## WHAT TO WORK ON
Your output must be the line containing "Privacy Policy (58, 1981)" followed by every later line in the entries below, all copied exactly.
------ RECORDS
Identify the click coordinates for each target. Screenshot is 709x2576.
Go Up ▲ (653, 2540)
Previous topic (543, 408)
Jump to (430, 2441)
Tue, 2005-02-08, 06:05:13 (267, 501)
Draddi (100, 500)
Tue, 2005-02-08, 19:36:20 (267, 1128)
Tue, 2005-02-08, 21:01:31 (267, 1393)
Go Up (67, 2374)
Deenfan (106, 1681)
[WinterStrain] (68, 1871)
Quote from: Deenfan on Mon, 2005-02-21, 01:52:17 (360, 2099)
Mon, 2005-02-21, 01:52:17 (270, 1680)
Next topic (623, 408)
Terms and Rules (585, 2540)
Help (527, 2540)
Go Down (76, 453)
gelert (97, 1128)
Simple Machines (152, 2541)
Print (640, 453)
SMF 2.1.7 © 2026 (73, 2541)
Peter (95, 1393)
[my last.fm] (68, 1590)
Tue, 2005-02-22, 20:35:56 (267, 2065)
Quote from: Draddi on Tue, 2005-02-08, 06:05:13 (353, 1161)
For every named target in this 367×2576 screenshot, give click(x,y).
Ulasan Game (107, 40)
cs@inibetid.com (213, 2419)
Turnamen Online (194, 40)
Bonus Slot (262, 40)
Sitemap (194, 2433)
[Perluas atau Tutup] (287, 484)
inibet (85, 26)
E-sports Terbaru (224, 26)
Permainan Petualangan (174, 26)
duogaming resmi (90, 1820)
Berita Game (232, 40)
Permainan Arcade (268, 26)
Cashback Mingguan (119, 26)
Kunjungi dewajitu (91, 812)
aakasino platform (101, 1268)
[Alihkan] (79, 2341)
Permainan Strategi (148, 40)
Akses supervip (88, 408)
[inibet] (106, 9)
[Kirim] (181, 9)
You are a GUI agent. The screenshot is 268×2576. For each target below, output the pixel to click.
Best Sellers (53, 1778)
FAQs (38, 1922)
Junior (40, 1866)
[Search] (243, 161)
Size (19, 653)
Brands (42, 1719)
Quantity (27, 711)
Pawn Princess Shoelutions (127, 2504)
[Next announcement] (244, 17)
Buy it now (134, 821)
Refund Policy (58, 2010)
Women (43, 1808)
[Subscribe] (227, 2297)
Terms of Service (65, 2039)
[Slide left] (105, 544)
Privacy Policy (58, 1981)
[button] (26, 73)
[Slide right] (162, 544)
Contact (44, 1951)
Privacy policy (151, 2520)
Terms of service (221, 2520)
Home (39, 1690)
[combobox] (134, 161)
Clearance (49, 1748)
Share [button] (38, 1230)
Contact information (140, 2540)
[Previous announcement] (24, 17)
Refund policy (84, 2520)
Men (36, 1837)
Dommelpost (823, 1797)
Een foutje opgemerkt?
------------
## RESULT FOR THIS EXERCISE
Privacy Policy (58, 1981)
[button] (26, 73)
[Slide right] (162, 544)
Contact (44, 1951)
Privacy policy (151, 2520)
Terms of service (221, 2520)
Home (39, 1690)
[combobox] (134, 161)
Clearance (49, 1748)
Share [button] (38, 1230)
Contact information (140, 2540)
[Previous announcement] (24, 17)
Refund policy (84, 2520)
Men (36, 1837)
Dommelpost (823, 1797)
Een foutje opgemerkt?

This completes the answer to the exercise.